**Written problem**. Rewrite the lines between the ones holding "Restricted legend icon" and "coord(173,122)", inclusive, as a Markdown table with the columns Row and Line, omitting any blank lines.

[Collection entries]
****************************************

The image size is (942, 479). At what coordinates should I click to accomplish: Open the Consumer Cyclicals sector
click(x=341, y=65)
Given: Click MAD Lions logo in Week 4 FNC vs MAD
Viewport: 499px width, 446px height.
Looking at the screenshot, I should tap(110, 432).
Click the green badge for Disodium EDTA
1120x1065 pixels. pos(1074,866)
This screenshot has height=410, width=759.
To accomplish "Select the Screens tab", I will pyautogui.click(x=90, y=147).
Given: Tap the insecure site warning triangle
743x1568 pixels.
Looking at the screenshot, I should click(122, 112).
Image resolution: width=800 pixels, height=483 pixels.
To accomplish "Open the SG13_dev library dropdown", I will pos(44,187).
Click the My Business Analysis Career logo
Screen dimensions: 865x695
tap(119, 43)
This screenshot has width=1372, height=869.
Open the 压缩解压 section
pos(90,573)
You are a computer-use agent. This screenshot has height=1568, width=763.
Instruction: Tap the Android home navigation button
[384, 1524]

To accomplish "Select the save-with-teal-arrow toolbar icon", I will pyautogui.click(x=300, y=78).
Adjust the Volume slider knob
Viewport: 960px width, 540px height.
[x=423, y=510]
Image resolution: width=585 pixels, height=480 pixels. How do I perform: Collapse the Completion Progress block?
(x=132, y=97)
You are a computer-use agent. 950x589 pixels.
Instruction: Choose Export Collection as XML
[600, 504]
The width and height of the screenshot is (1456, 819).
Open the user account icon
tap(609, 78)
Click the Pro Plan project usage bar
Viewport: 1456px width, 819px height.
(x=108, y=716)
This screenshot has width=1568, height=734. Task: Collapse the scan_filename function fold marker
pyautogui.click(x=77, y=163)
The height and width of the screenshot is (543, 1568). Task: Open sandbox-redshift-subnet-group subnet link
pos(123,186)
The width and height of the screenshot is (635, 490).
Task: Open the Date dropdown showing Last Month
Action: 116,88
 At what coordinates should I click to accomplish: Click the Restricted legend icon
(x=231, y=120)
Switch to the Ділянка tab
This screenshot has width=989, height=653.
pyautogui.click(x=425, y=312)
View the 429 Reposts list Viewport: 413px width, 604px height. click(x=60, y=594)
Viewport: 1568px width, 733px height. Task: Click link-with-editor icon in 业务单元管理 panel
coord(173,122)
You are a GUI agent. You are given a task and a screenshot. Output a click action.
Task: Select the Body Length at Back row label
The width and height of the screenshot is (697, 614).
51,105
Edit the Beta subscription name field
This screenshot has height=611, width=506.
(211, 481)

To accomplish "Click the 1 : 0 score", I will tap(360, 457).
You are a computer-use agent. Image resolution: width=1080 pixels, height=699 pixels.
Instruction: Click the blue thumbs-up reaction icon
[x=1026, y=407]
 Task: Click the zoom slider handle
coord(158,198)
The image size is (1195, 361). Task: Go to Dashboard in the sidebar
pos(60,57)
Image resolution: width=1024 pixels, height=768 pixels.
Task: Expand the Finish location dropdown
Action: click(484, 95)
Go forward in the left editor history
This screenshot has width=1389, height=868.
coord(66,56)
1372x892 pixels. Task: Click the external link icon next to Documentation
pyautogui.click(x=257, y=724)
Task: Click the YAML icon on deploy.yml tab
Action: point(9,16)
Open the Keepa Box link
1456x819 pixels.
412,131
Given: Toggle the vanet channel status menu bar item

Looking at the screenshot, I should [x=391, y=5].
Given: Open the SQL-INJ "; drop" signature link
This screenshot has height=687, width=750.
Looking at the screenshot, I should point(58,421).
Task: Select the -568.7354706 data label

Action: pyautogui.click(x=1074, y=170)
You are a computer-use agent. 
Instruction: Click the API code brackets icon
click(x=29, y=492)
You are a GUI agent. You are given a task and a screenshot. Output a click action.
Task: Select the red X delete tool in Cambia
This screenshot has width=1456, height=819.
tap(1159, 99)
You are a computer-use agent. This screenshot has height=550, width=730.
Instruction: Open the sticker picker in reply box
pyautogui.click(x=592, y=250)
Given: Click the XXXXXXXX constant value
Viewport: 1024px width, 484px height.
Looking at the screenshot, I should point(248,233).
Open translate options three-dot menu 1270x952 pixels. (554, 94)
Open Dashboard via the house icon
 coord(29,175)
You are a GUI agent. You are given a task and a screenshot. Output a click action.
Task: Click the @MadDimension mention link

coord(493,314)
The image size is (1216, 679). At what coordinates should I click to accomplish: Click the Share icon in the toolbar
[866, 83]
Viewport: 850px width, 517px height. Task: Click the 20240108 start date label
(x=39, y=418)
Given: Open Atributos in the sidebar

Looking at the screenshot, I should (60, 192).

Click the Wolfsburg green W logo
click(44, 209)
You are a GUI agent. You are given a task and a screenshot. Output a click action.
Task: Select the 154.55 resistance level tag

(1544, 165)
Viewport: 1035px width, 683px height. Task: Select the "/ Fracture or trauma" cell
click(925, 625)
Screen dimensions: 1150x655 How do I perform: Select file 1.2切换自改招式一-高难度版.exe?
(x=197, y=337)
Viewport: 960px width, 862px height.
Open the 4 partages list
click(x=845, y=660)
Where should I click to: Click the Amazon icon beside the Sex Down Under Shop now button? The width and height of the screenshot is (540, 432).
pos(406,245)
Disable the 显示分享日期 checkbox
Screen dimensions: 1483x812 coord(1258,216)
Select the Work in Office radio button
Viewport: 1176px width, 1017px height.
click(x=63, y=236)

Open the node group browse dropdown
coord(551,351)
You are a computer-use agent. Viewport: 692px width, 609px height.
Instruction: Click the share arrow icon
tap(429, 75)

****************************************

**Solution below**.
| Row | Line |
|---|---|
| 1 |  At what coordinates should I click to accomplish: Click the Restricted legend icon |
| 2 | (x=231, y=120) |
| 3 | Switch to the Ділянка tab |
| 4 | This screenshot has width=989, height=653. |
| 5 | pyautogui.click(x=425, y=312) |
| 6 | View the 429 Reposts list Viewport: 413px width, 604px height. click(x=60, y=594) |
| 7 | Viewport: 1568px width, 733px height. Task: Click link-with-editor icon in 业务单元管理 panel |
| 8 | coord(173,122) |